With the benchmark file set and permissions established for who can read and write to the AWS bucket, I wrote an R script to compare the data being offered on the BLS API with the last known JOLTS release stored in the AWS S3 bucket. If they are the same, no new data has been released and nothing else happens. If the files are different, the script writes the new data as a csv file to the Github repository, and sends a copy to the AWS S3 bucket to serve as the new benchmark.
If I were running this report manually on my own computer, the language in the above script would be used in an R Markdown script that can output the analysis as a document, html page or pdf. It would include additional code to generate tables, text and visualizations detailing changes in the data. Since I want to remove myself from the process, those steps will be parceled out to multiple scripts that run when initiated by specific events using Github Actions. The end result will be the same, though.
Github Actions uses a set of instructions in a yaml file to perform work. The yaml file specifies the type of virtual computer to create, what software and packages to load, and any actions or commands you want the virtual machine to perform. In this case, the yaml file tells Github Actions to install R on a Linux machine, load the packages required by the R script, copy the project’s Github repository onto the virtual machine, run the R script and send any output back to the Github repository.
To automate the project, a yaml file needs to know when it should run. In this case, the BLS publishes JOLTS data every few weeks at 10 a.m. Eastern Time, though the interval between releases and the day the data is released varies. This year the data has been released on Tuesdays, Wednesdays and Thursdays so I set the yaml script to run at 10:10 a.m. Monday through Friday just in case they feel rebellious. In addition to telling the virtual computer when to run, the yaml file tells it to execute the R script that checks for new data. This script will lead a dull life, running fruitlessly most days except for the rare instance every few weeks when new data is detected.
On those exciting days a different yaml file, configured to run when the new csv file is saved to the Github repository, springs to action.
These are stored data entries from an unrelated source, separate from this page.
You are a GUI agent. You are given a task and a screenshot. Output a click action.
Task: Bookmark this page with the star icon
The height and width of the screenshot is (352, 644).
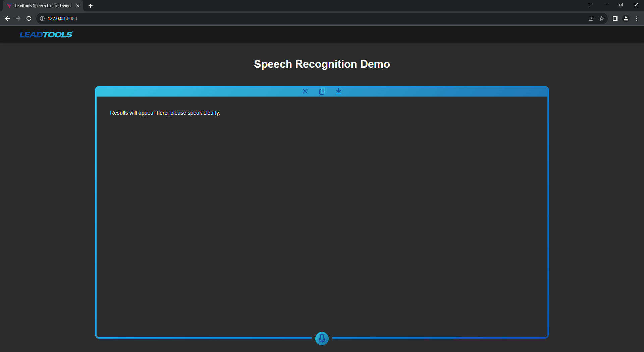(602, 18)
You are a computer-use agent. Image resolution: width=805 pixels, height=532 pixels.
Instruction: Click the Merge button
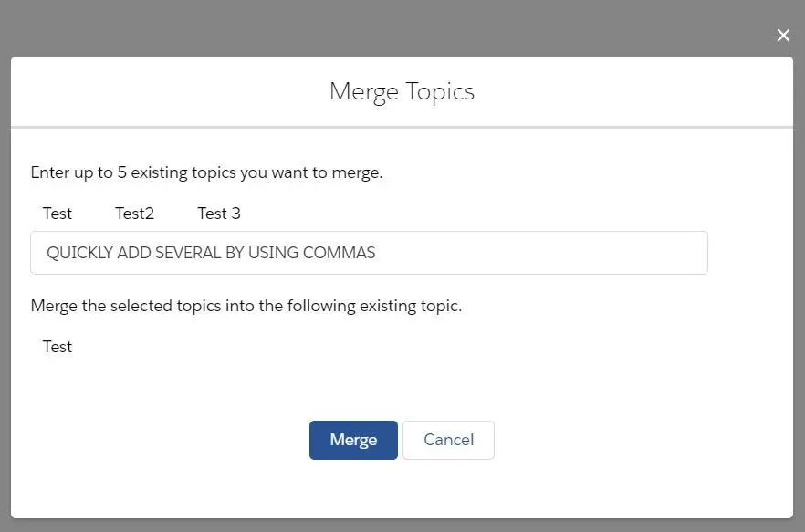click(x=353, y=440)
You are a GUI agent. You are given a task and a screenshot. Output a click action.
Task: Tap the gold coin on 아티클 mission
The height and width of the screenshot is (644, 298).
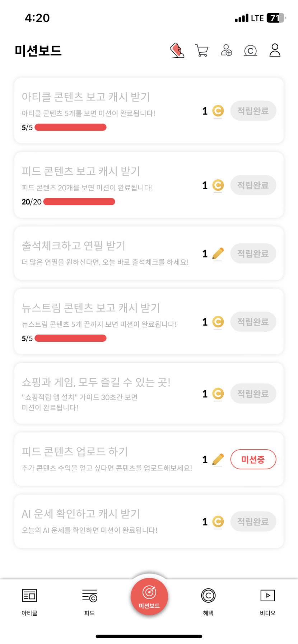pyautogui.click(x=218, y=111)
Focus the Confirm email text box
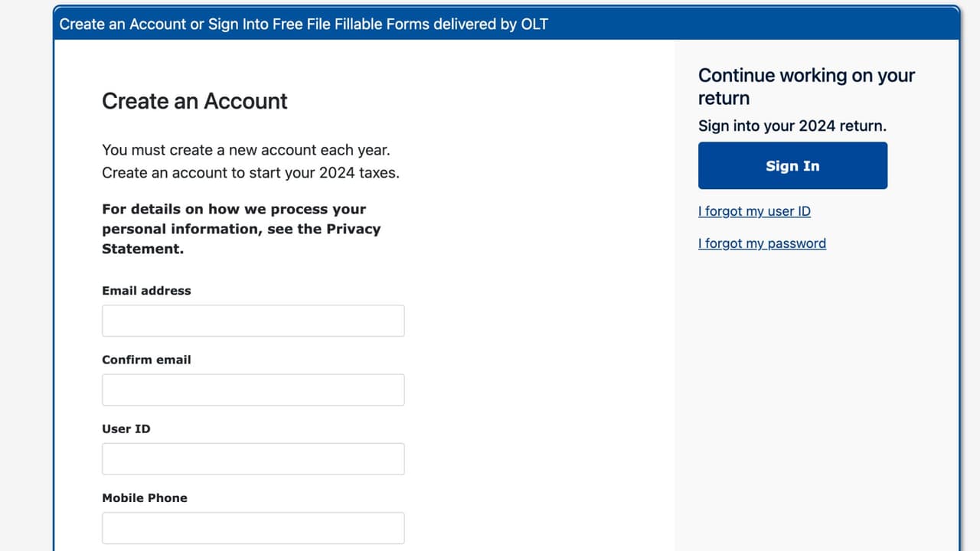The height and width of the screenshot is (551, 980). [x=253, y=390]
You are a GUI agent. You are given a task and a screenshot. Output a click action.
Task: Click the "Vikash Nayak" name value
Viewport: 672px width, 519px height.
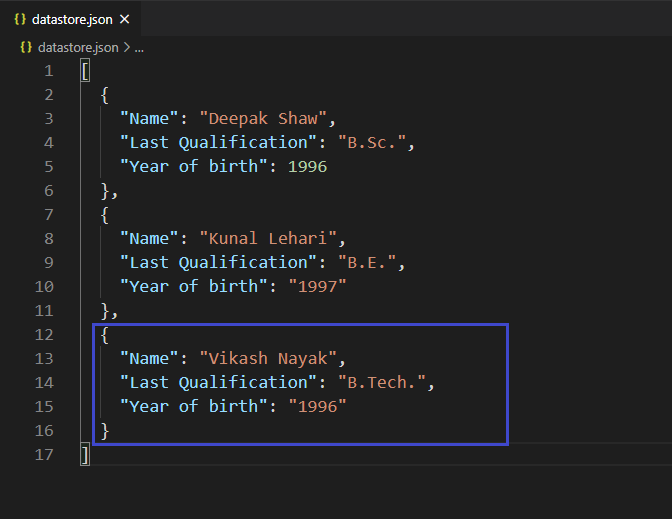pos(271,358)
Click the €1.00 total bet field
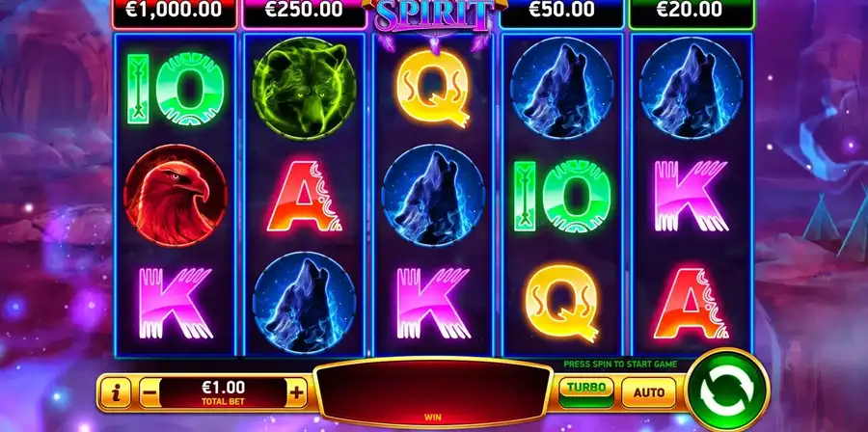This screenshot has height=432, width=868. [x=224, y=393]
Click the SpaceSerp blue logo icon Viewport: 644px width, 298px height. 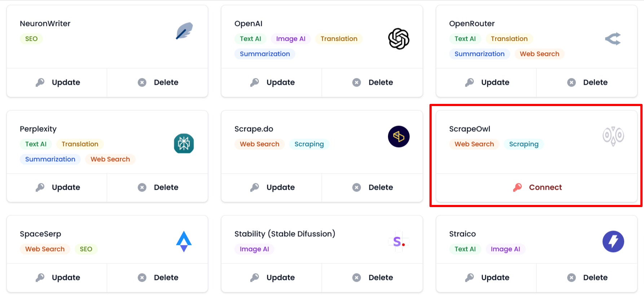[x=184, y=241]
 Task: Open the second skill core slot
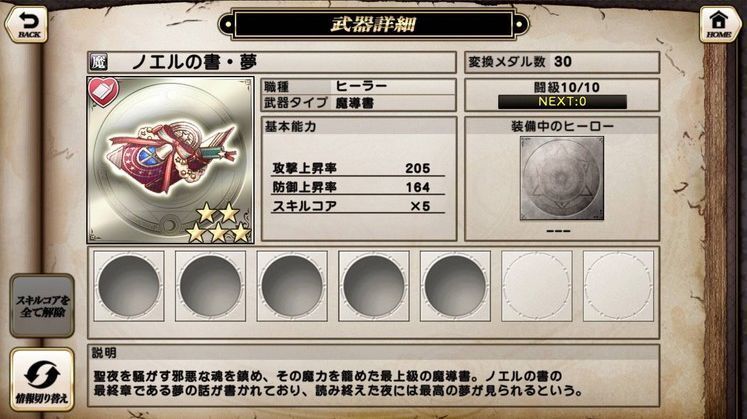coord(210,286)
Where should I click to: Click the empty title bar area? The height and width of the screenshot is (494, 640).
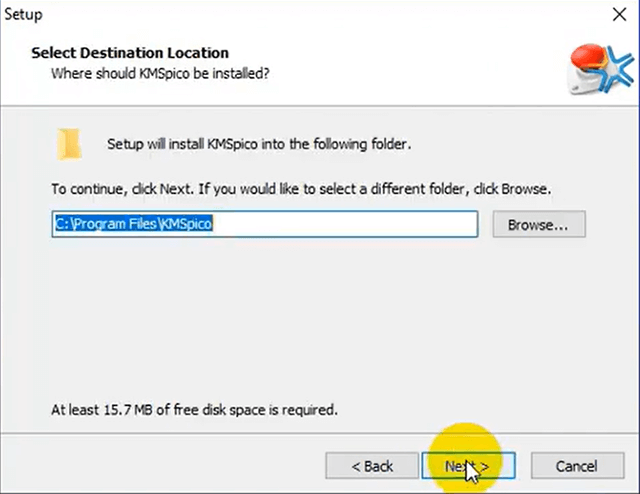tap(300, 15)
This yaml file contains instructions to run the R Markdown script that generates the report detailing changes in the JOLTS data. Once the report is written, the yaml instructions start a third R script that sends a dated copy of the report to the AWS S3 bucket for archiving. The yaml file’s final instruction is to copy the new report file from the virtual machine to the Github repository, enabling Github pages to publish the report.
Github Actions communicates when your runs fail; sorting out why takes more investigation.
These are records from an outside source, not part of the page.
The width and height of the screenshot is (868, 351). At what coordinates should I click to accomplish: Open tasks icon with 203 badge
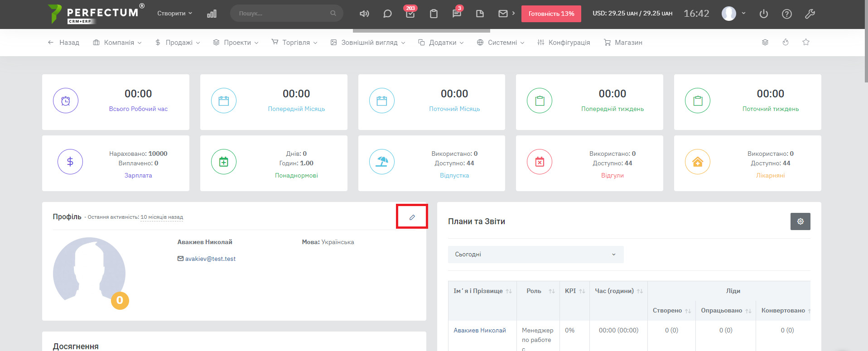pos(410,14)
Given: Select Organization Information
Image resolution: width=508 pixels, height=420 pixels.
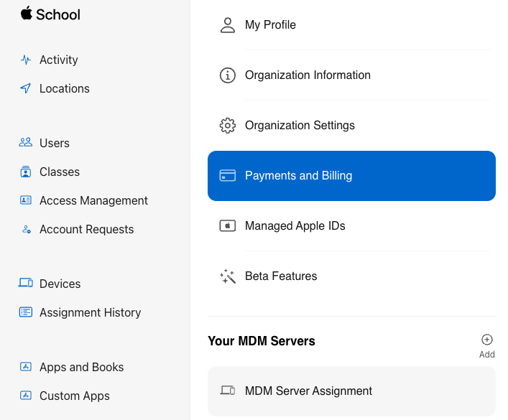Looking at the screenshot, I should [x=351, y=75].
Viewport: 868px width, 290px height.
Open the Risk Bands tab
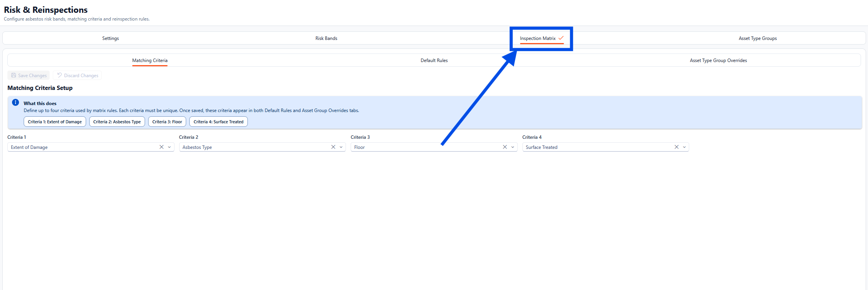point(326,38)
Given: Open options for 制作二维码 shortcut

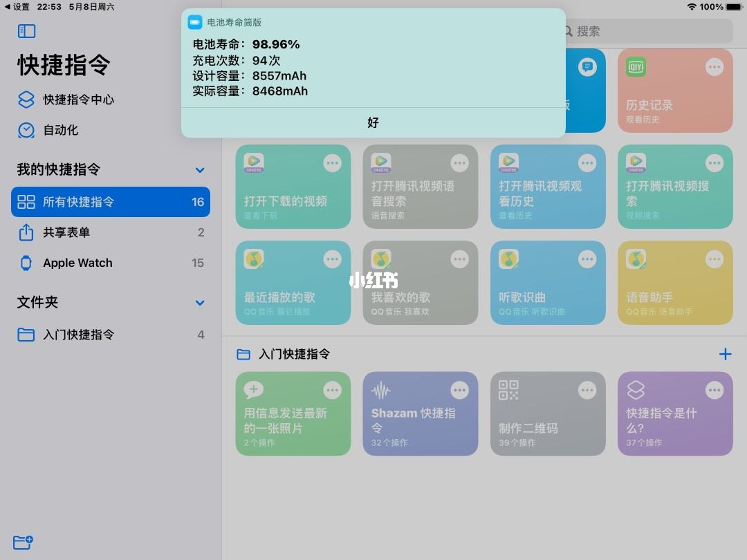Looking at the screenshot, I should [587, 390].
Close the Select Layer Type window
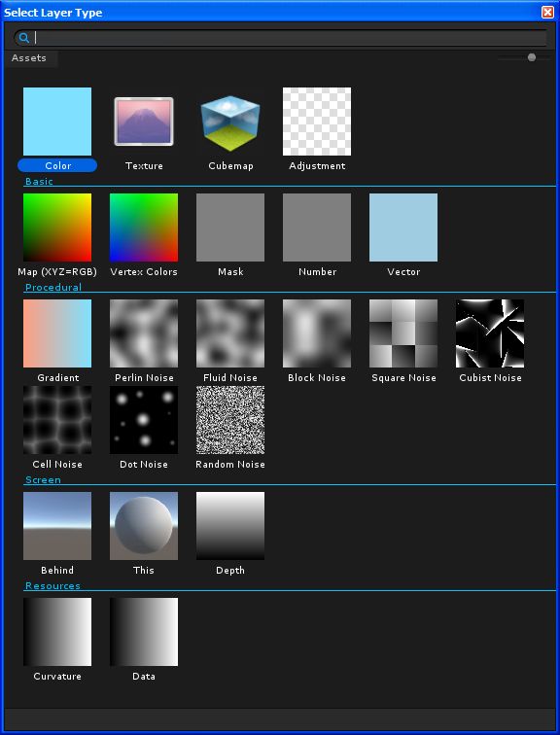The width and height of the screenshot is (560, 735). (x=547, y=13)
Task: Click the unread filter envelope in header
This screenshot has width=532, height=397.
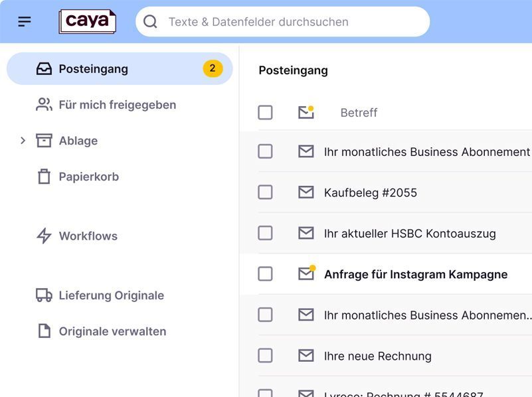Action: click(x=306, y=112)
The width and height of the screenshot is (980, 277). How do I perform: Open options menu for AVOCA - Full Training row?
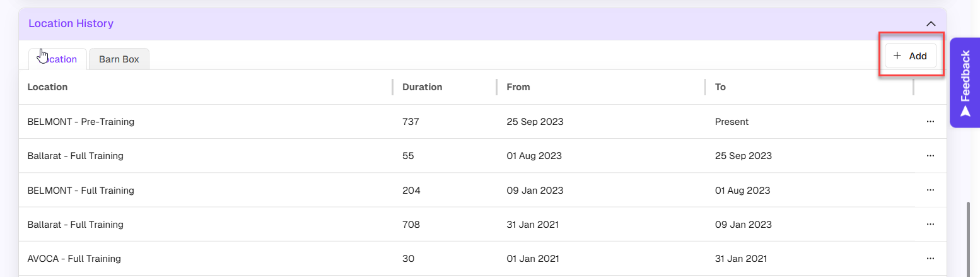tap(930, 258)
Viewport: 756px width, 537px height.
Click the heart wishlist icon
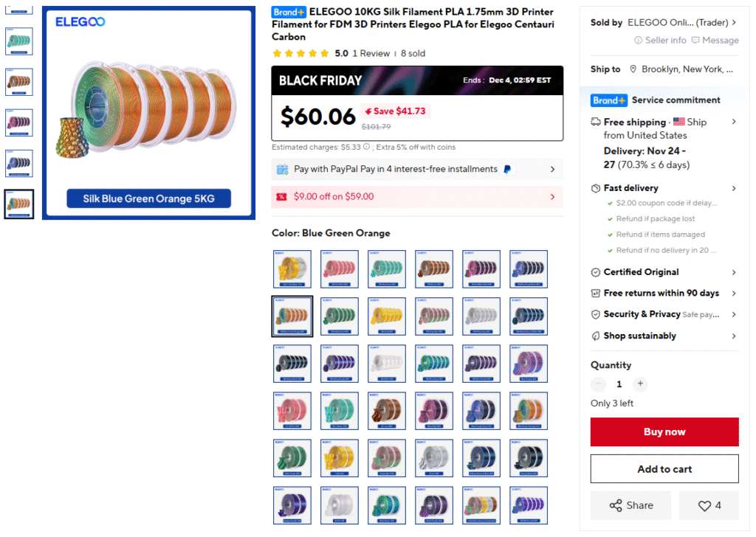coord(705,506)
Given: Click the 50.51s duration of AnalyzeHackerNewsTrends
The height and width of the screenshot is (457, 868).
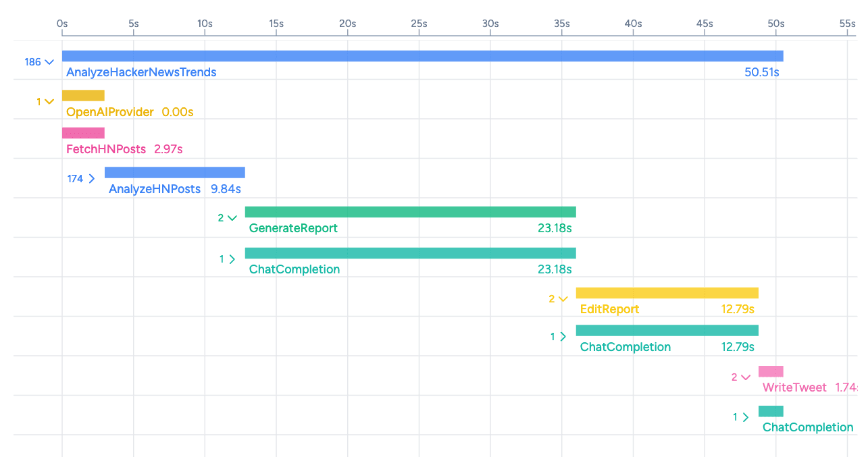Looking at the screenshot, I should tap(761, 72).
I will get an email each time an action runs. Most days, it will just tell me no new data is available. Once every few weeks, though, I’ll get an email that the new report has been generated and published so I can review it for errors. It took more than a few mistakes to get right, but both AWS S3 and Github Actions are going to be a useful tools moving forward. A few tips and helpful resources that helped me get over the inevitable bumps include:
· Sorting out AWS S3 permissions, specifically limiting read and write privileges: https://www.gormanalysis.com/blog/connecting-to-aws-s3-with-r/
· Getting to know the aws.s3 R package: https://blog.djnavarro.net/posts/2022-03-17_using-aws-s3-in-r/
· Read the docs: Policies and Permissions in Amazon S3: https://docs.aws.amazon.com/AmazonS3/latest/userguide/access-policy-language-overview.html
· Read the docs Part II: Triggering a workflow (the ephemeral GITHUB_TOKEN will not trigger a push event workflow): https://docs.github.com/en/actions/using-workflows/triggering-a-workflow
· Ordinarily, AWS credentials get stored in the .Renviron file locally. For Github Actions, they need to be stored as a secret, then written to the .Renviron file of the virtual machine so they can be accessed by scripts. A simple solution: https://stackoverflow.com/questions/65926899/how-can-i-get-an-r-environment-via-sys-getenv-with-github-actions-using-secret
· Although R scripts executed normally on the virtual machines, the R Markdown required a different file path when reading in a file from the repository. Using ../folder_name/file_name did the trick. Determining the error was related to the file path and not an environmental variable, permission or extra yaml space somewhere took a while.
· www.yamllint.com will test for some of the yaml syntax errors like extra spaces that trip up Github Actions so you can use commits for other changes.